### What the task requires
Copy the rows from the one containing "Screen dimensions: 1299x767" down to the one containing "click(1195, 583)", substituting "menu" for "dropdown" and keeping everything else the same. Omit the pictures from your answer.

### Extracted records

........

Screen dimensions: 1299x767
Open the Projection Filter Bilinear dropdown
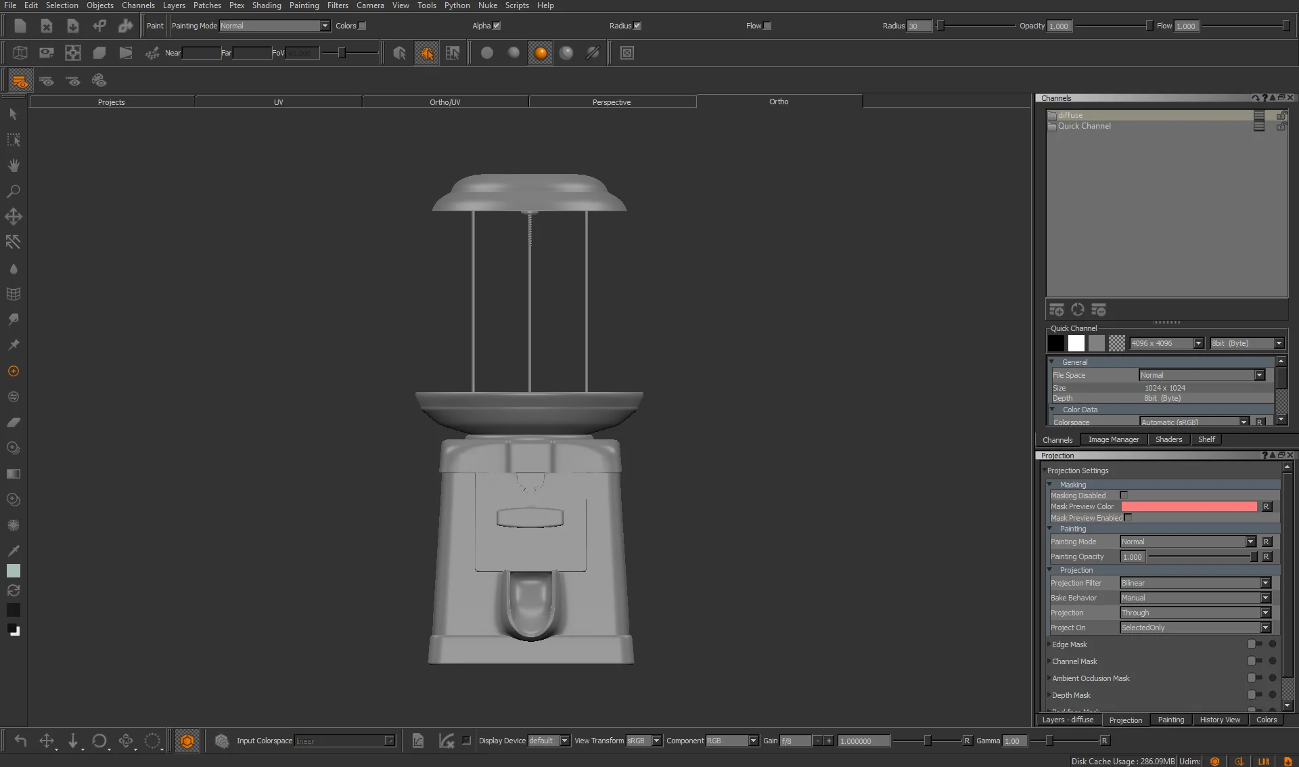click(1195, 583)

........

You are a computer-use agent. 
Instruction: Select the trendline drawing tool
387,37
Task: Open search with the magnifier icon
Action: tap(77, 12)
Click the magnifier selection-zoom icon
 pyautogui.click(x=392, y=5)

........

### Task output
Screen dimensions: 1299x767
Open the Projection Filter Bilinear menu
click(1195, 583)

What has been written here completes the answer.